The burning bush might be perceived as a miracle, but during a class at Congregation M’kor Hayim on “Angels and Demons: The Jewish View,” Rabbi Helen Cohn cited it as one example of an angel, working as a messenger to deliver God’s word to Moses. Using textual references from the Tanach (the Jewish Bible) and Talmud, five adult learners explored the concepts of angels as messengers of God and demons as invisible instruments of evil fortune, discussing why God needs messengers, the physical descriptions of both angels and demons, and how they are depicted in the texts. The description of demons as “more numerous than we are” led to a comparison with bacteria.

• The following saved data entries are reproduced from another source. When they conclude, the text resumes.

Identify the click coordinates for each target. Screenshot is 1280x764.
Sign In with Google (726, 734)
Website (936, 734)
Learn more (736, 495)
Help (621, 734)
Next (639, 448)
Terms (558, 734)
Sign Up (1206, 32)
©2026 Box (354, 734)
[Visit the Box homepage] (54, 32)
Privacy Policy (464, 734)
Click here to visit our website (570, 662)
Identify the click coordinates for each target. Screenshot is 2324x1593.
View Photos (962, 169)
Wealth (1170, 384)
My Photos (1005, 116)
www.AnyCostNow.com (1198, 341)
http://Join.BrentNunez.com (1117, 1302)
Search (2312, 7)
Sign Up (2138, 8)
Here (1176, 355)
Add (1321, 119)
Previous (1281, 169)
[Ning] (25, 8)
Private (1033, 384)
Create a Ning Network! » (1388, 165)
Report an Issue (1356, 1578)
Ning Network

Participant Holly Harper noted, “The rabbis took what they knew from the Torah and used it to make sense of the world.”

Bacteria were, indirectly, a focus of a text studied at the University of Arizona Hillel Foundation’s “Our Bodies Brunch” on Nov. 10. In this text, the sage Hillel describes bathing as a religious duty, because we are caring for the human body, which is created in God’s image. Hillel Program Director Laura Etter and 16 students contrasted this concept of shmirat hagu (protecting the body) with media images of the ideal body. UA senior Karin Finkelstein said the discussion opened her eyes to a new way of viewing fitness. “Every day I struggle with health issues. I saw health as the typical definition in magazines — going to the gym, pumping iron, eating healthy foods. I learned that we’re all made in God’s image and that there’s more than one path to take to be healthy.”

To watch a video of the siyyum ceremony in Jerusalem, go to www.theglobalday.com.

Nancy Ben-Asher Ozeri is a freelance writer living in Tucson.